Adding charcoal or “biochar” to soil can boost soil’s water holding capacity and reduce the need for fertilizers, which is well-known in the agricultural industry but as of yet has not caught on in the horticultural realm and growth media industry. Research, led by growth media company Fafard & Frères, in Quebec, suggests that biochar may be a good replacement for perlite and possibly, peat moss.
Growth media are considered to be solid materials, other than soil, which can support plant life on their own or in combination and possibly create superior growing conditions in comparison to regular agricultural soils. Perlite, vermiculite and peat moss are growth media most commonly used by the horticultural industry. Recently, the industry has begun searching for alternatives due to rising costs and lower product availability.

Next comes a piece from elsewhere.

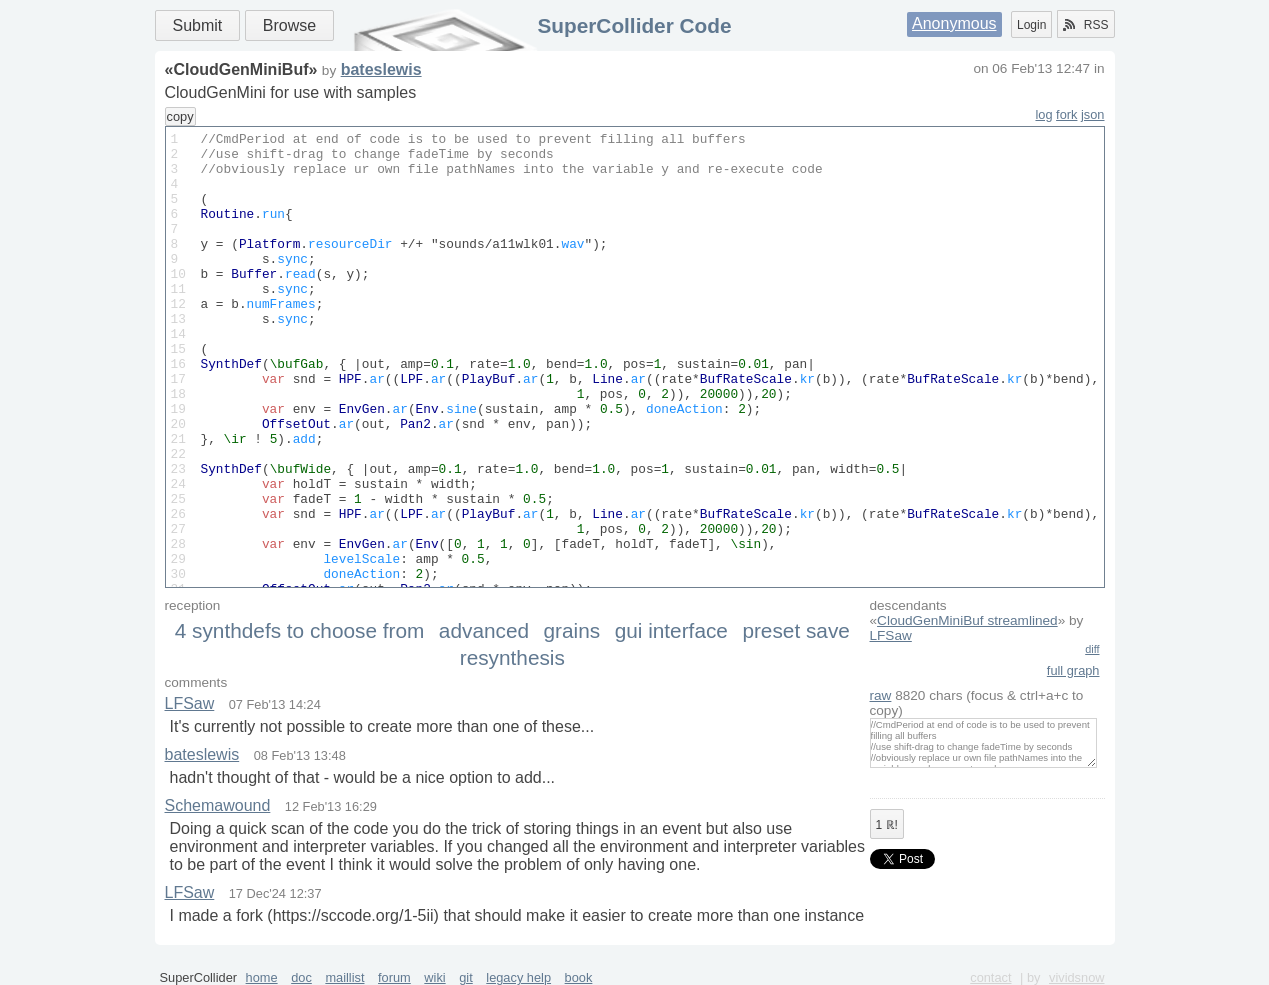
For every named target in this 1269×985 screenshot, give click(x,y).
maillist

Also, as these industries move towards more sustainable practices, costly, energy intensive and environmentally unfriendly methods such as mining peatlands and producing vermiculite and perlite become less desirable.
Substitutes for growth media are difficult to come by, good products must be weed and toxin free, homogeneous, physically and chemically balanced and able to support and provide for the needs of growing plants. Additionally, the demand for products whose development and use is of low impact to the environment is growing. Biochar is produced by aerobically burning organic material which makes it resistant to microbial decomposition meaning that it can store carbon for a long time. Researchers at Fafard & Frères investigate biochar produced from 3 different sources: 1) sugar maple and yellow birch logs, 2) balsam fir, white spruce, and black spruce and 3) from hardwood waste byproducts. These species were chosen primarily because they were locally available, reducing the need for long-distance travel which in turn lowers cost and environmental impacts. Additionally these differing stocks provided varying particle size distribution which imparts a range of properties to growth media produced there from.
The research team then created 5 different growth media in order to compare how biochar performed in comparison to typical substrates; the first was composed entirely of peat moss, the second was 70% peat moss and 30% perlite, and the remaining three replace perlite with one of the biochar types. When put through a sequence of tests the media consisting of partly biochar performed as well or better than traditional media. The biochar appeared to improve nutrient retention and increase pH, which can aid in neutralization of acid soils but in excess of 30% of substrate it may push pH beyond acceptable levels for growth.
There are, of course, other issues with using charcoal as a soil amendment. Handling biochar produces black dust, which can be controlled but at a cost. It is also not a standardized product; properties will vary vastly among feedstock species and production method. More research needs to be done to establish how it will affect plants in the long-term and how to produce it to meet high industry standards. Although biochar is not perfect, it is important to support ongoing research and stay informed about new products which could improve the industry, reduce energy usage and decrease environmental impacts.